■ TEXT PROVIDED:
Currently, rate control trade-offs are made using ad-hoc design rules or global user input parameters. These generally result in changes to an image simply causing the frame rate and resolution of the entire transmitted image to be reduced.

As an example, consider an image sequence of a tennis player moving around on a tennis court. In this example, consider also the image to include a crowd in the background, an umpire and other officials. Consider also such an image sequence being transmitted on a narrowband transmission link of severely limited maximum data rate. Using the H.263 protocol, any movement of the crowd, umpire and officials will need to be transmitted and will reduce the frame rate and resolution with which the entire image is transmitted, in dependence on the amount of movement. This will therefore cause degradation of the quality with which the image of the player and the ball are transmitted. This may be unsatisfactory for a viewer who receives the image, because the viewer is more likely to be interested in an accurate depiction of the player and the ball than of the officials and crowd.

Figure 2 shows a prior art video encoder 200. Encoder 204 receives data about an image sequence from a camera 202. After compressing and encoding the data from the camera, the encoder 204 passes the information to a transmission circuit 206.

Another of the international standards for video encoding is the 'ISO MPEG4' standard. The ISO MPEG4 standard contains tools for individually coding video objects, their shape and their composition in an audio-visual scene. These object-based functionalities are targeted at high data rate systems (typically > 64 kbps) and contain bitstream syntax overheads that would reduce the number of bits available for coding the video objects in a narrowband channel to an unacceptably low level.

■ DATA SUPPLIED:
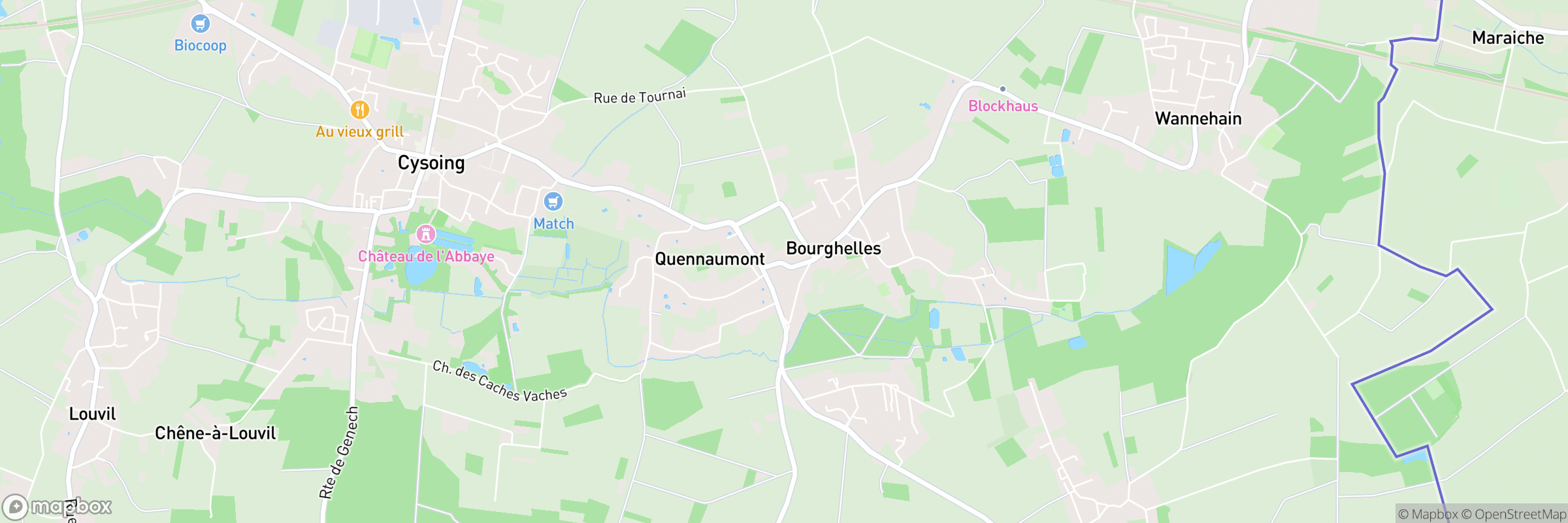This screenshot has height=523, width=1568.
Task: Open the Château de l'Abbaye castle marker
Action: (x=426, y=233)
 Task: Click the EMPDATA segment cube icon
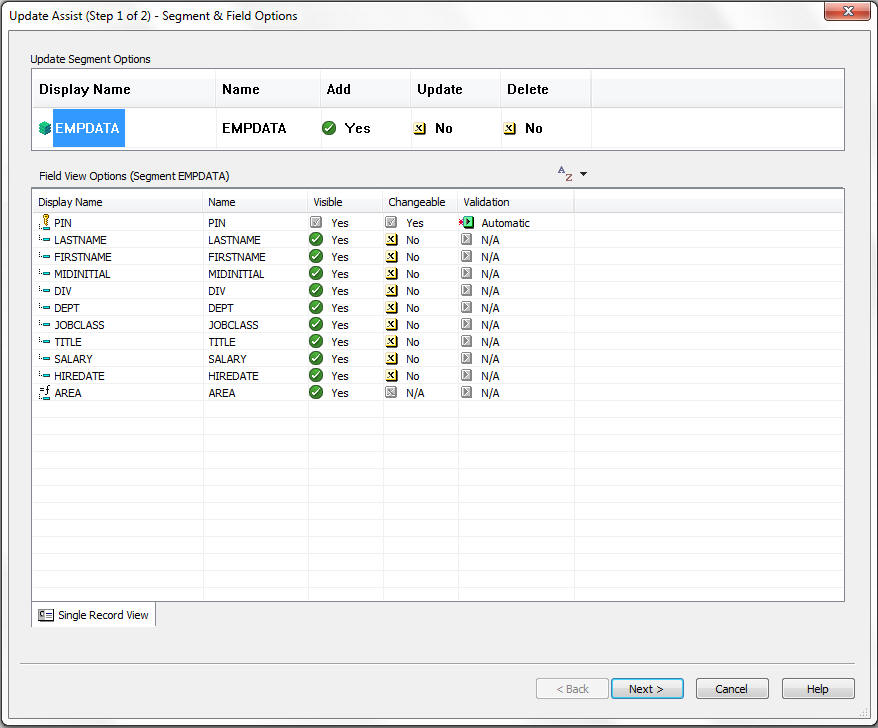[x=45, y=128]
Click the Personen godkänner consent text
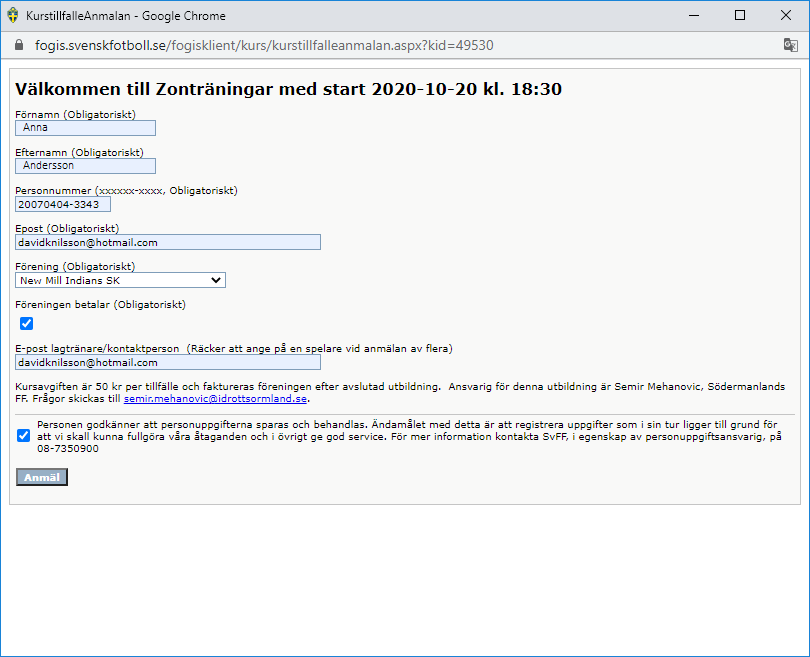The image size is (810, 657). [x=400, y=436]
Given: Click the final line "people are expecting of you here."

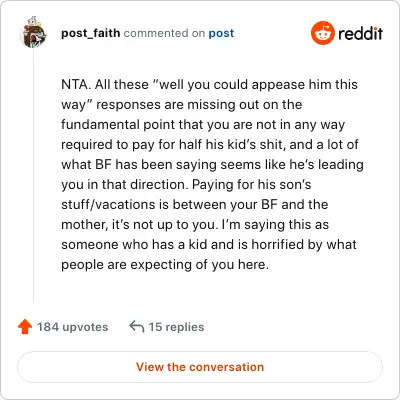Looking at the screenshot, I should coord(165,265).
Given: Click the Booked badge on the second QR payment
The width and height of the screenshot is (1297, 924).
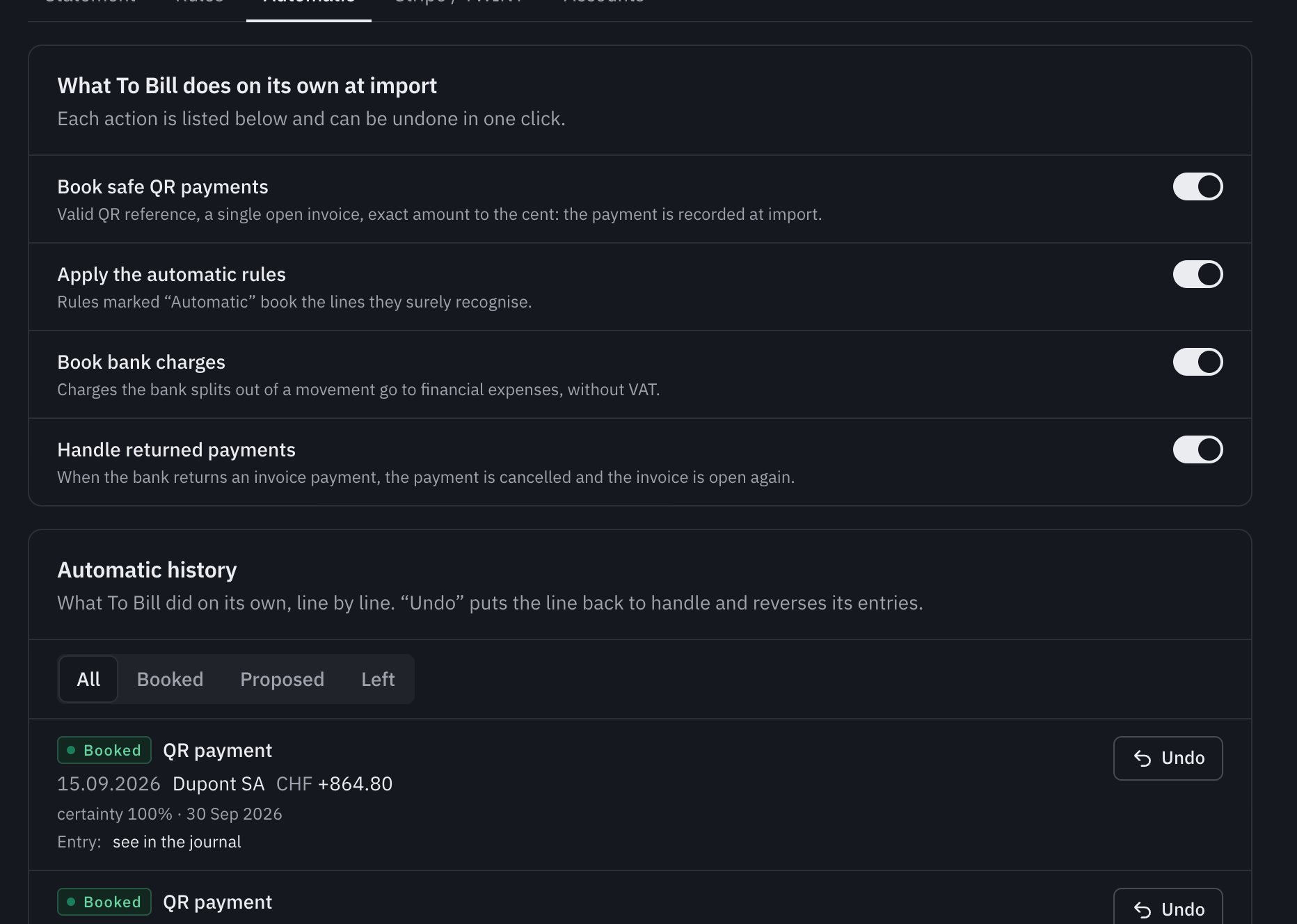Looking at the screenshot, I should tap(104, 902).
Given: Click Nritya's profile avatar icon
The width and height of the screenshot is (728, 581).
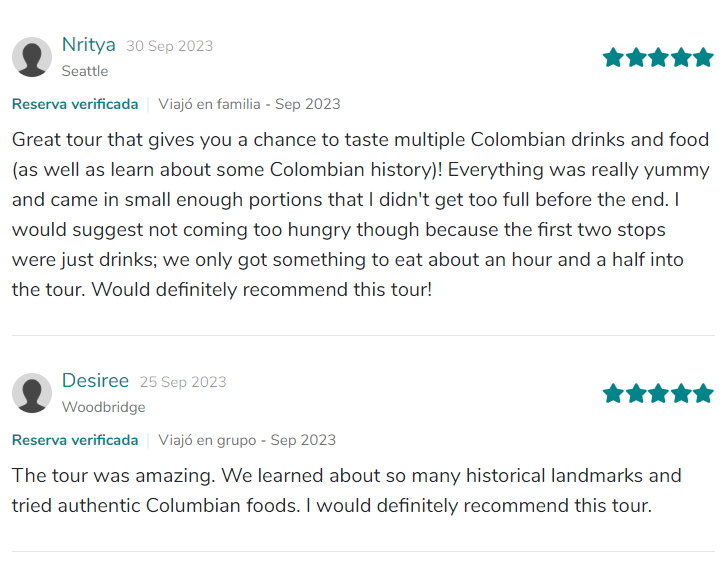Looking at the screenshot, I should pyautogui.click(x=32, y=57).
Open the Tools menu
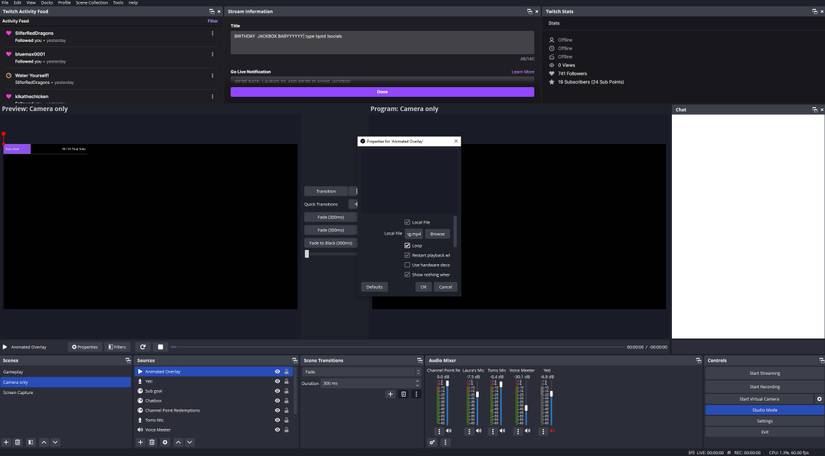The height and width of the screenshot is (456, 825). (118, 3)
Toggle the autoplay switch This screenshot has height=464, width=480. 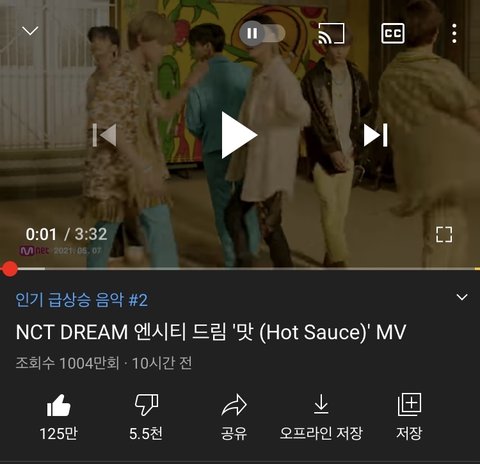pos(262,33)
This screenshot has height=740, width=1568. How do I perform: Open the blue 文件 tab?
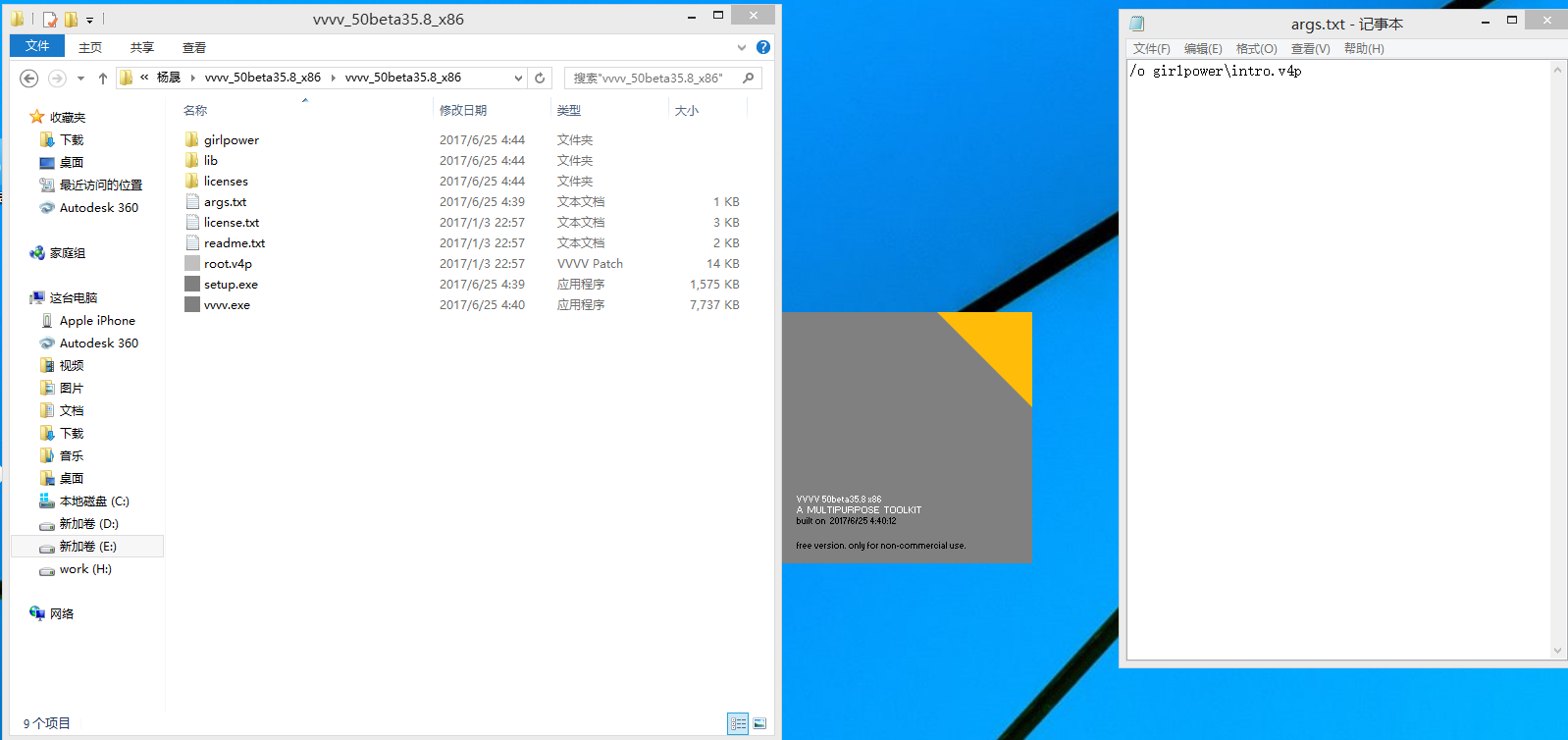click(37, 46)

■ TASK 1: Copy the video encoding text word for word between "Another of the" and "unacceptably low level.", inclusive.
■ TASK 2: Continue the passage on video encoding rate control from where it stops, starting after its final sentence.

■ EXPECTED ANSWER 1:
Another of the international standards for video encoding is the 'ISO MPEG4' standard. The ISO MPEG4 standard contains tools for individually coding video objects, their shape and their composition in an audio-visual scene. These object-based functionalities are targeted at high data rate systems (typically > 64 kbps) and contain bitstream syntax overheads that would reduce the number of bits available for coding the video objects in a narrowband channel to an unacceptably low level.

■ EXPECTED ANSWER 2:
In the MPEG4 system, a segmentation algorithm can select a particular object from an image sequence. The MPEG4 system then transmits details of this object in a special frame, containing just the object surrounded by a blank background. In parallel to this, the system has to send the remainder of the frame in which the object originated, with a 'cut-out' where the object had been. The syntax to do this needs to be transmitted along with the frames, and the receiver clearly needs to be able to receive and decode this data. Furthermore, the blank background to the special frame containing the object has to be coded and transmitted. The syntax data and the blank background constitute extra data which needs to be transmitted, so the transmission of details of an object leads to an additional load on the transmission link. Although transmission over a 64kbps link is not too severely degraded by this, the scheme is not suited to efficient transmission over a narrowband link. This scheme is not foreseen in H.263. Explicitly coding any information about objects, e,g. shape, cannot be done using the H.263 standard, unlike in MPEG4, since the H.263 standard does not provide any method of doing so. Attempts to include such information in an H.263 encoder as an extra transmission of the type described above for MPEG4 would cause the encoder to be incompatible with other manufacturers' H.263 decoders. Thus adapting an H.263 video encoder to implement the 'extra' object transmission known from MPEG4 would produce a video encoder which is no longer compatible with other H.263 standard codecs.

A need exists to alleviate the problems of the prior art, particularly of video encoders for low data rate transmission.

Summary of the invention

In accordance with the invention, a video encoder for compressing and encoding frames of an image sequence for transmission comprises segmentation means for recognising at least one object in a frame of an image sequence, means for dividing a frame of an image sequence into blocks, means for selecting blocks containing the at least one object to provide selected blocks, an encoder for encoding blocks of the image sequence into a single bitstream for transmission, and means for transmitting the bitstream containing the encoded blocks, whereby the selected blocks containing the at least one object are transmitted preferentially over other blocks.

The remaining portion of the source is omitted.